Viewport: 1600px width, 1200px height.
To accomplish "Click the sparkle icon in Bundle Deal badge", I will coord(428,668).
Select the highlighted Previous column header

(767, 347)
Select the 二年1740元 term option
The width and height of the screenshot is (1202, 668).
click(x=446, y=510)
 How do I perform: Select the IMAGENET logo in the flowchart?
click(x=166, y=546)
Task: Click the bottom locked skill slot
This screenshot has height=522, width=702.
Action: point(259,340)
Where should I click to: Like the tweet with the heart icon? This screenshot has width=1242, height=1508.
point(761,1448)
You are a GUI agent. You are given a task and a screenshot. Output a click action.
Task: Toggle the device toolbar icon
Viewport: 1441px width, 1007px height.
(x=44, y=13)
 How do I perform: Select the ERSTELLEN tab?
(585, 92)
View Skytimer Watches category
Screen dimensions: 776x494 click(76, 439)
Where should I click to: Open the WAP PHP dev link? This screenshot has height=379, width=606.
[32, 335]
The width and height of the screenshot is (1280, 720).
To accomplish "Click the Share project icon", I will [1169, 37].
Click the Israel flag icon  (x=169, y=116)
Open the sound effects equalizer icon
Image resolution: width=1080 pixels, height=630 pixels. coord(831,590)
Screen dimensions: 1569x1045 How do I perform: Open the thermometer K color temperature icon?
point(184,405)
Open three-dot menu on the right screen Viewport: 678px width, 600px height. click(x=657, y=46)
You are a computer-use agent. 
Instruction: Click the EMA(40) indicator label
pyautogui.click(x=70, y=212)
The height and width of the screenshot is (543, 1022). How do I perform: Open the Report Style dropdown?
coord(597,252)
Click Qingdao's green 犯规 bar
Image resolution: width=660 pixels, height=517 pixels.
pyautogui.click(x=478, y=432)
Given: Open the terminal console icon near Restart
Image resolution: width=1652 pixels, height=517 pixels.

━━━━━━━━━━

_TO DO:_
Exact transcription of the records is all that is wanted.

_TASK OUTPUT:_
Viewport: 1600px width, 1200px height.
To accomplish "Click the sparkle icon in Bundle Deal badge", I will coord(428,668).
Select the highlighted Previous column header

(767, 347)
Select the 二年1740元 term option
The width and height of the screenshot is (1202, 668).
click(x=446, y=510)
 How do I perform: Select the IMAGENET logo in the flowchart?
click(x=166, y=546)
Task: Click the bottom locked skill slot
This screenshot has height=522, width=702.
Action: point(259,340)
Where should I click to: Like the tweet with the heart icon? This screenshot has width=1242, height=1508.
point(761,1448)
You are a GUI agent. You are given a task and a screenshot. Output a click action.
Task: Toggle the device toolbar icon
Viewport: 1441px width, 1007px height.
(x=44, y=13)
 How do I perform: Select the ERSTELLEN tab?
(585, 92)
View Skytimer Watches category
Screen dimensions: 776x494 click(76, 439)
Where should I click to: Open the WAP PHP dev link? This screenshot has height=379, width=606.
[32, 335]
The width and height of the screenshot is (1280, 720).
To accomplish "Click the Share project icon", I will [1169, 37].
Click the Israel flag icon  (x=169, y=116)
Open the sound effects equalizer icon
Image resolution: width=1080 pixels, height=630 pixels. coord(831,590)
Screen dimensions: 1569x1045 How do I perform: Open the thermometer K color temperature icon?
point(184,405)
Open three-dot menu on the right screen Viewport: 678px width, 600px height. click(x=657, y=46)
You are a computer-use agent. 
Instruction: Click the EMA(40) indicator label
pyautogui.click(x=70, y=212)
The height and width of the screenshot is (543, 1022). How do I perform: Open the Report Style dropdown?
coord(597,252)
Click Qingdao's green 犯规 bar
Image resolution: width=660 pixels, height=517 pixels.
pyautogui.click(x=478, y=432)
Given: Open the terminal console icon near Restart
Image resolution: width=1652 pixels, height=517 pixels.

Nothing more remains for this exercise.